Lo spirito d'avventura è naturale per l'adolescente e favorisce l'apprendimento dell'autonomia e della libertà che gli permetteranno di lasciare, a suo tempo poi, il nido familiare. Proprio in tale aspetto evolutivo, però, si insidia la vulnerabilità alle sostanze stupefacenti. Un tempo bere una bevanda alcolica era considerato un rito di passaggio verso l'età adulta e fumare una sigaretta una trasgressione, mentre le altre sostanze illegali rientravano nel territorio dell'eccezionale. Oggi la legalità non costituisce più di fatto un' autorità: fumare cannabis ormai rientra nei gesti di socializzazione di una buona parte di gruppi adolescenziali. Il rituale di sperimentazione non coincide affatto col rituale di consumo/abuso, ma certe sostanze condannano alla dipendenza e lasciano segni indelebili nella psiche o sulla stabilità dell'umore. Qualsiasi forma di consumo ripetuto è al tempo stesso più infausta e più compromettente nell'adolescente che nell'adulto, qualche che sia la natura della sostanza. Infatti, in adolescenza il cervello è più malleabile e può verificarsi una modificazione duratura delle sinapsi, meccanismo comunicativo che permette ai neuroni dopaminergici all'interno del nostro cervello di comunicare. Di conseguenza la soglia del piacere percepita, del dolore o dello stato di normalità rischia di essere alzata. Inoltre, le numerose ricerche cliniche ed epidemiologiche sui rischi di dipendenza mostrano che essi vengono moltiplicati dalla precocità del consumo e che le difficoltà di disintossicazione aumentano esponenzialmente. Per di più a lungo andare, l'adattamento dei neuroni dopaminergici a funzionare in overdose può perturbare gli altri piaceri, o addirittura allontanarcene. Ecco il tipo di segnale che deve mettere in allerta i genitori.
Le sostanze stupefacenti ci fanno credere di andare verso l'altro: l'alcol disinibisce in discoteca, la cannabis culla nell'illusione della felicità, l'ecstasy crea la falsa idea di avere di botto un sacco di amici. Così le droghe modificano la percezione del legame con l'altro, per esempio la comunicazione facilitata e il senso di onnipotenza procurati dalla cocaina, come la sensazione di pienezza e soddisfazione solitaria data dall'eroina. Il pericolo è che questo tipo di "facilitazioni" vengano ricercate di nuovo, passando così dall'uso nocivo all'abuso e quindi alla dipendenza. Altro pericolo: le droghe prendono lentamente ma inesorabilmente il posto dei rapporti con gli altri, trascinando l'individuo nella spirale dell'isolamento.

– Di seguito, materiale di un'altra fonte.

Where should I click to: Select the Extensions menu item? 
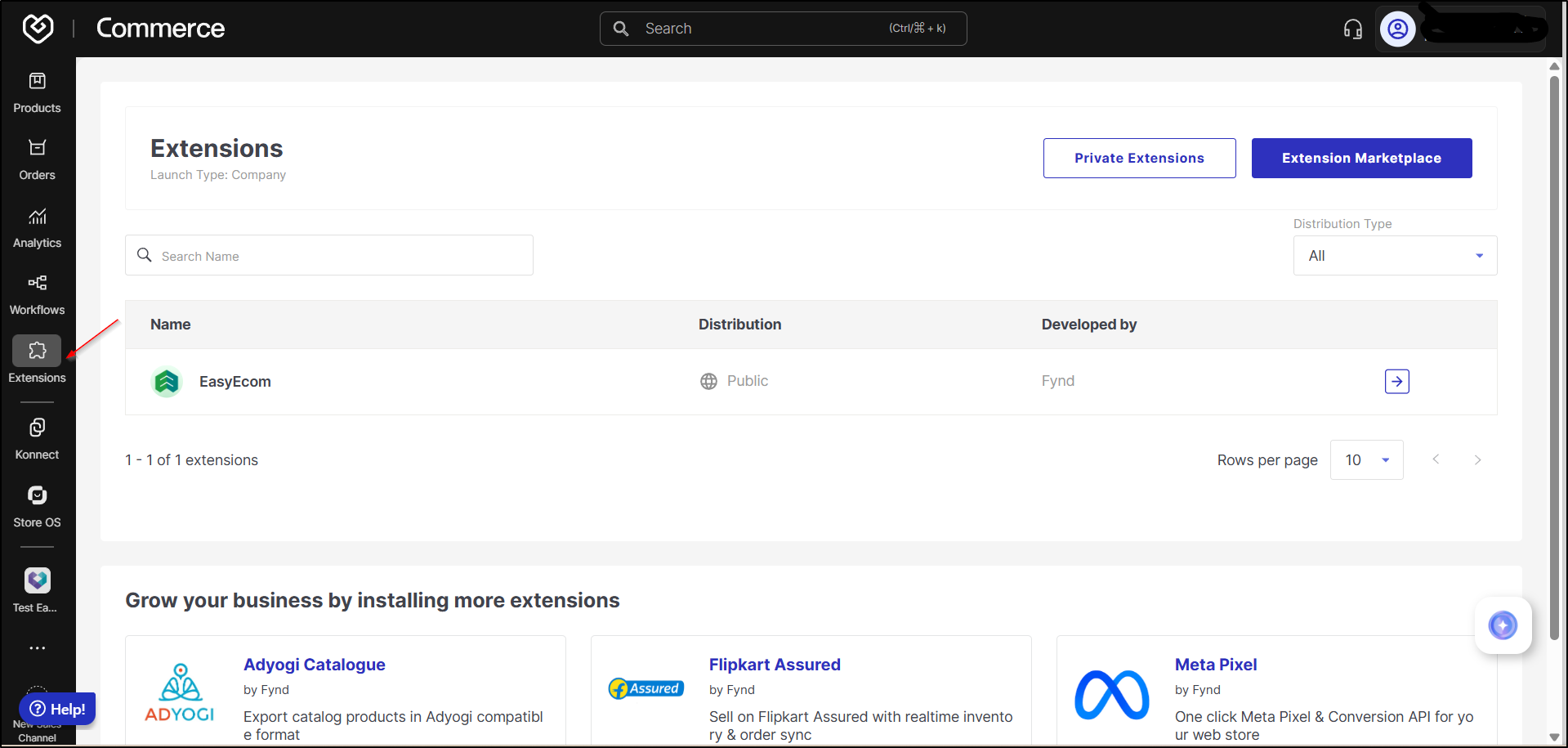tap(37, 361)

Oltre a ciò si aggiungono due motivazioni al consumo di sostanze stupefacenti: la ricerca di sensazioni e il bisogno di essere tranquillizzati. Due bisogni vividi in adolescenza.

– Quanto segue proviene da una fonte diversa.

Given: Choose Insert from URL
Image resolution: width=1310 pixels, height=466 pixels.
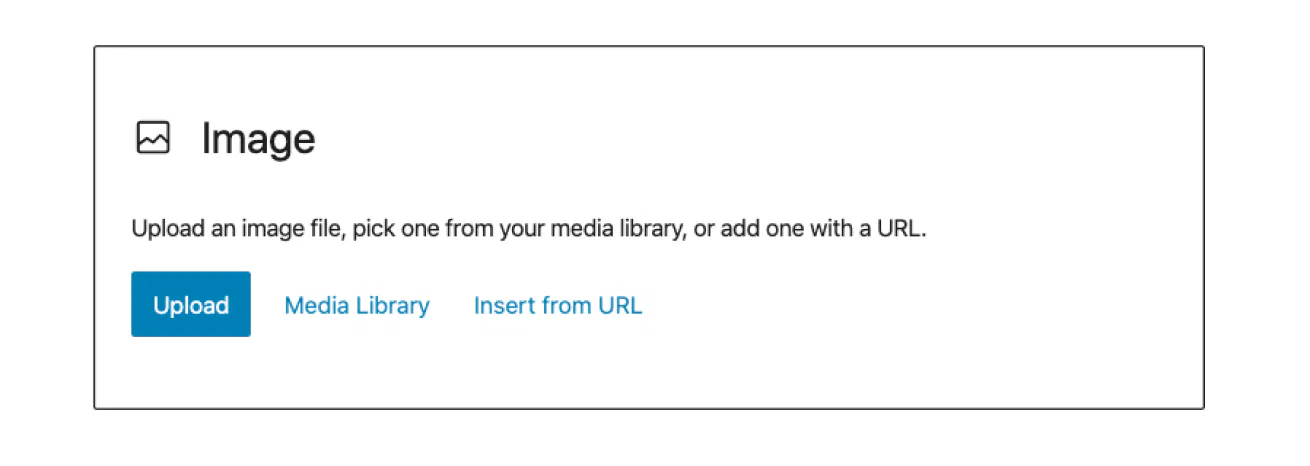Looking at the screenshot, I should pos(558,305).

Il rapporto con lo stupefacente ci suggerisce una similitudine con la relazione amorosa, ma lo stupefacente garantisce all'adolescenza la dimensione del piacere senza quella della mancanza.

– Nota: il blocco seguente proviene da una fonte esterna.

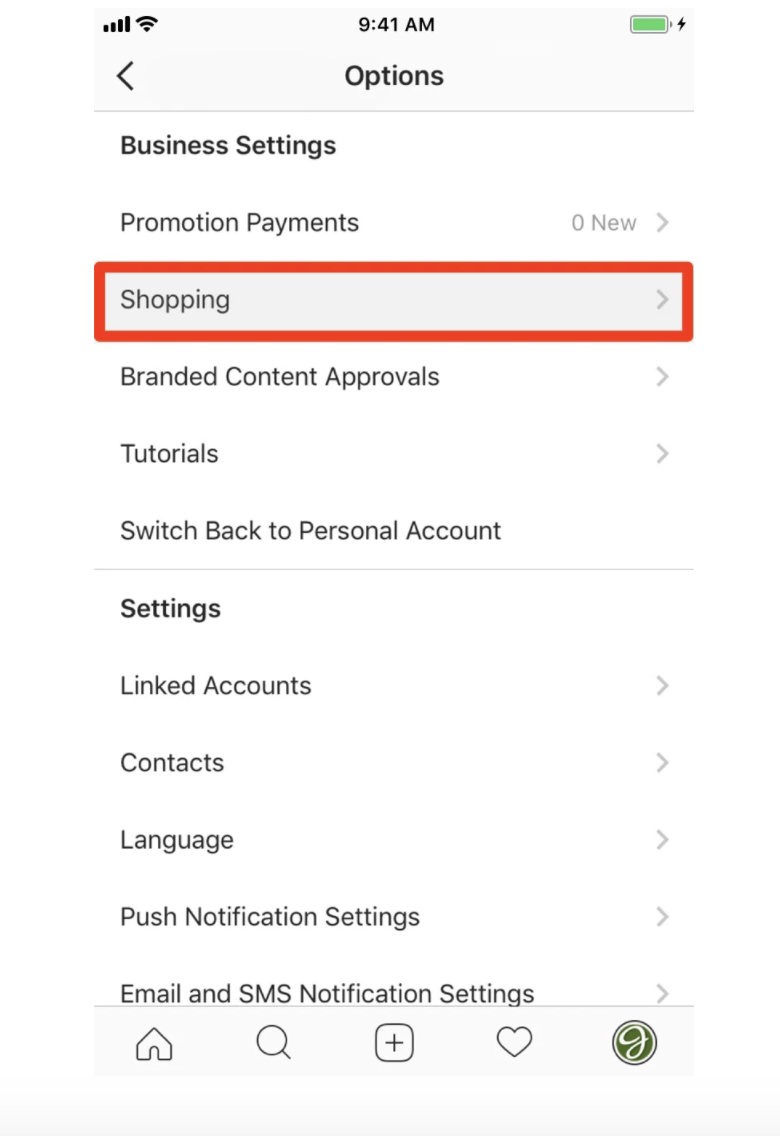The height and width of the screenshot is (1136, 780).
Task: Open the profile avatar tab
Action: [x=634, y=1043]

Amare i nostri figli ed insegnar loro ad amare ed essere amati può dunque garantire un potente antidoto contro l'assunzione di sostanze stupefacenti. Amare, però, significa anche saper tollerare, saper attendere ed ha sempre un costo. Aiutiamo le giovani generazioni a comprenderne il valore, perché la fatica sarà ben remunerata, mentre l'illusione comporterà sempre un dolore e una distruzione più ampi di quelli generati dalla verità.